# Brano citato
_____

Cantieri edili: storie di quotidiana illegalità

Cantieri
edili: storie di quotidiana illegalità

Quando un migrante arriva in Toscana lo fa
spesso per scappare dai ritmi e dall’emarginazione del nord Italia, o per
fuggire dal lavoro nero e paramafioso che spesso i meno fortunati sono
costretti a fare al Sud. Pensa, spesso, di poter trovare una maggiore sicurezza
su un territorio che viene da tutti definito come un’oasi felice del paese.
Anche per Abdahllah Derbali è stato così. Quando è arrivato in Italia la sua
prima destinazione fu Padova, alla fine degli anni ’80. Lavorava sui cantieri e
spesso era costretto a spostarsi per giorni. Dal 1996 non gli pagarono le
trasferte e gli annessi costi e così Derbali fece denuncia. Una poca conoscenza
dell’italiano parlato e la mediocrità dei suoi interlocutori fecero sì che a
distanza di 10 anni quella causa passata per le mani di 3 avvocati diversi fu
persa. Il sindacato a cui si rivolse non si mosse e gli altri operai
testimoniarono contro di lui.
 

Ovvero,
confermarono di essere stati pagati correttamente, facendo invalidare come
prova le decine di scontrini dei viaggi di lavoro da lui conservati. Se in
primo luogo gli furono proposti 4mila euro (sui 6mila che l’azienda gli
doveva), alla fine del processo ne deve egli stesso 2mila alle parti per i
costi del procedimento. La sentenza del processo è arrivata nelle mani di
Derbali solo nel luglio 2007, in quanto gli avvocati di Padova hanno fatto
reticenza di fronte alla richiesta della avvocata del foro di Pisa che nel
frattempo, insieme ad alcuni operatori sociali avevano preso in mano la
situazione. Infatti, Derbali, nel 2005 viene a lavorare in Toscana, grazie a
degli amici. Sembra che per lui e le sue 4 bambine che vivono in Tunisia il
peggio sia passato ma non è così.

_____

# Voci riportate
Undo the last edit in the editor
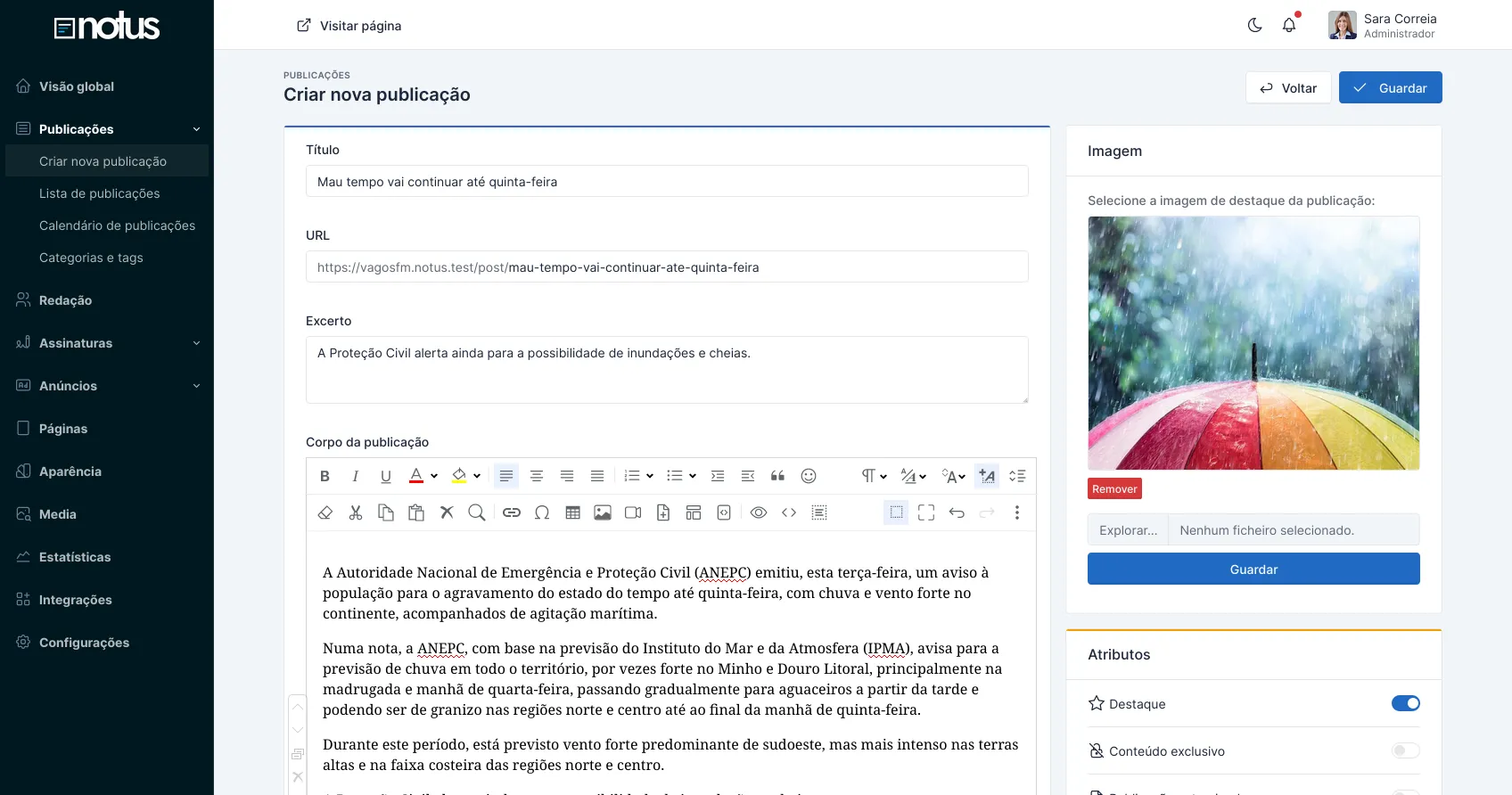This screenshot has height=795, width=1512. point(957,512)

_____

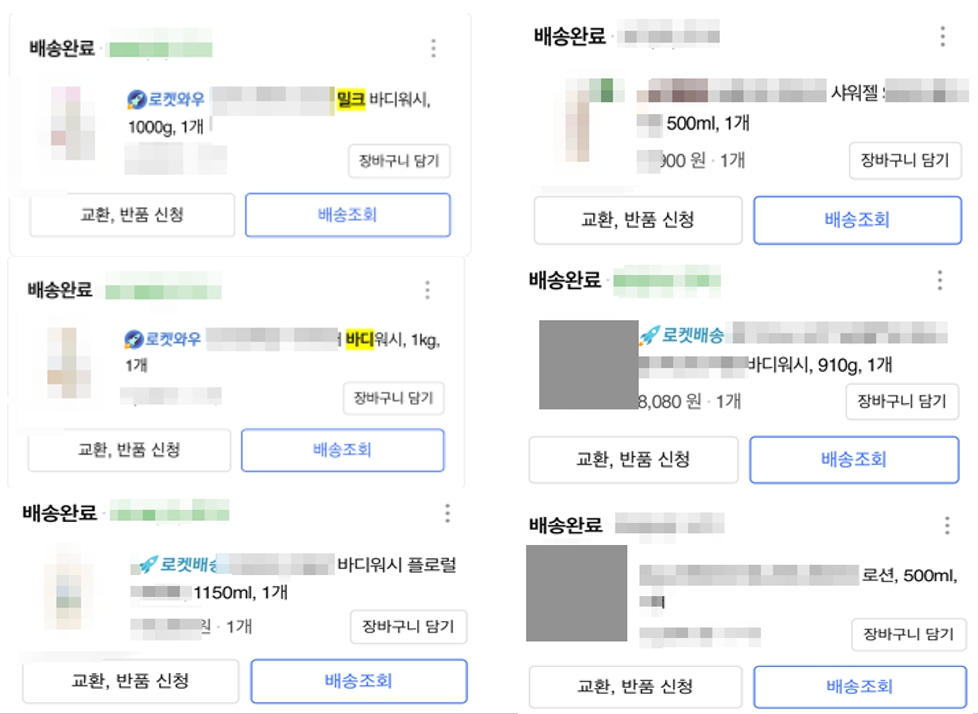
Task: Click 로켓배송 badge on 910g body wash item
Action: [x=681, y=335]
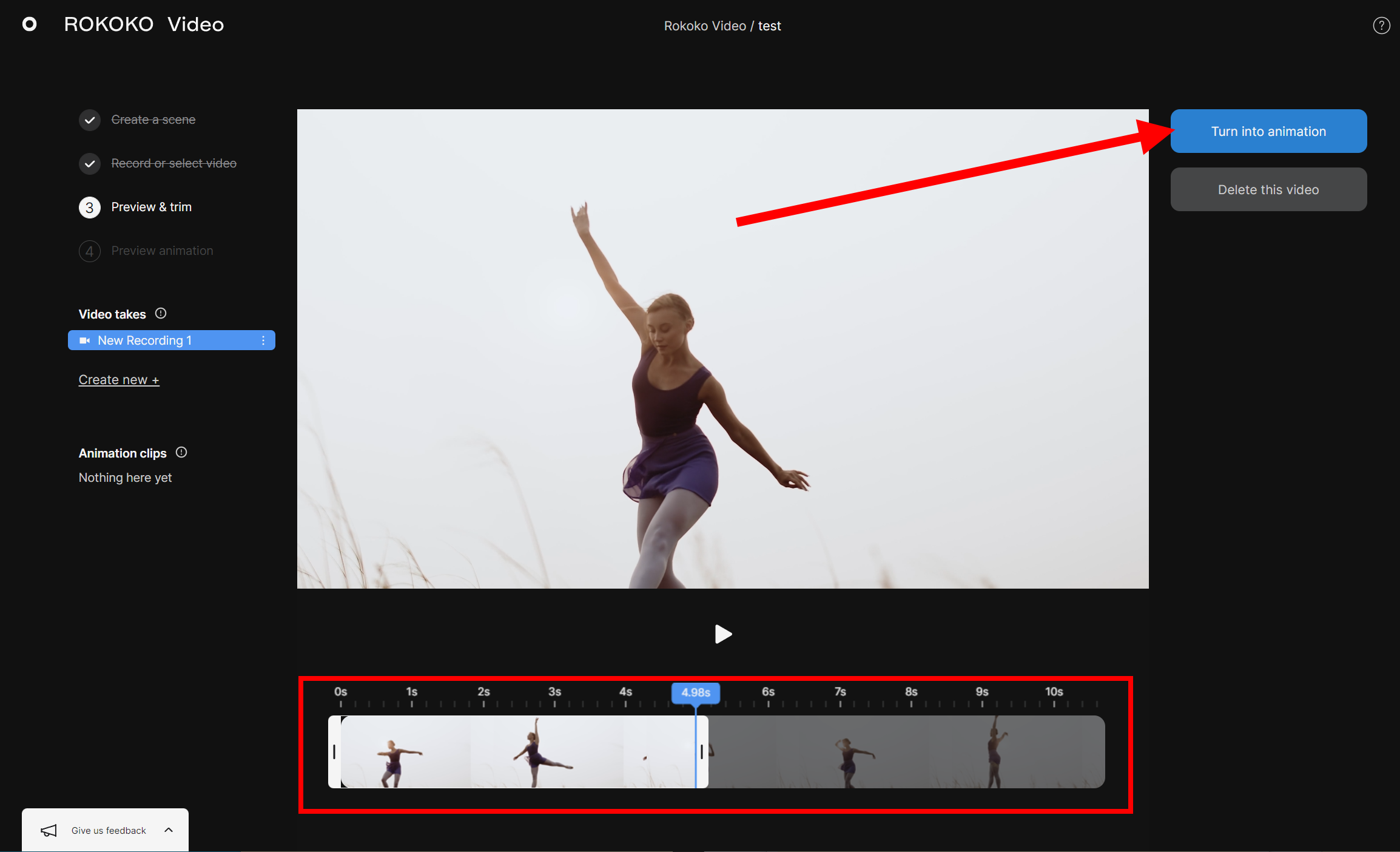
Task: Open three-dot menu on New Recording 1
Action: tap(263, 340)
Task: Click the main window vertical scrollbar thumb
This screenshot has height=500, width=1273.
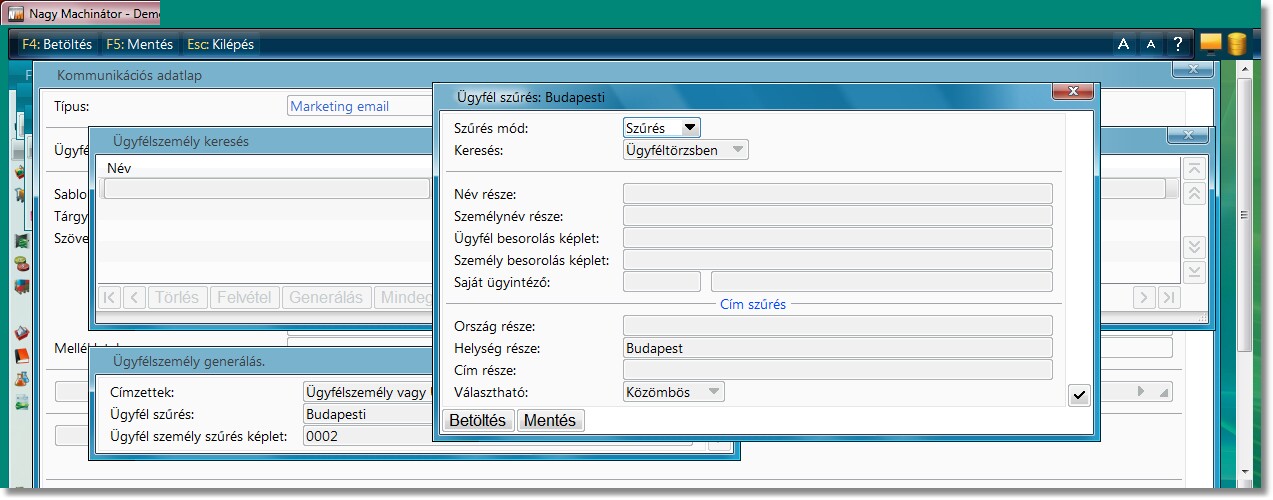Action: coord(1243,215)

_____

# Consegna
Prosegua il brano sull'illegalità nei cantieri edili, partendo dall'ultima frase riportata. Le voci riportate provengono da una fonte diversa rispetto al brano.

# Risultato
Viene
assunto dalla Geco spa., azienda  di Caserta
che detiene molti cantieri in Toscana ed è iscritta a Viareggio. Gli viene
fatto un contratto che scade il 31 luglio 2007. 
Dal marzo dello stesso anno non viene più pagato. Quando gli operatori
si rivolgono ai sindacati, nella fattispecie Filca-cisl Lucca, emerge una
situazione molto complessa. Infatti, emerge che le buste paga sono incomplete,
che non viene versata la cassa edile, e che casi come quello di Derbali ve ne
sono già stati altri. Nonostante tutto la Geco spa. continua ad ottenere grossi
appalti pubblici e privati.

L’azienda
è sempre informata circa le ispezioni asl, e opera non curante dei vincoli di
legge legati alle norme sulla sicurezza del lavoro. Ma i sindacati non
intervengono e all’inizio di luglio rimandano ogni operazione a settembre,
causa ferie varie, cioè quando il contratto di Derbali sarà scaduto.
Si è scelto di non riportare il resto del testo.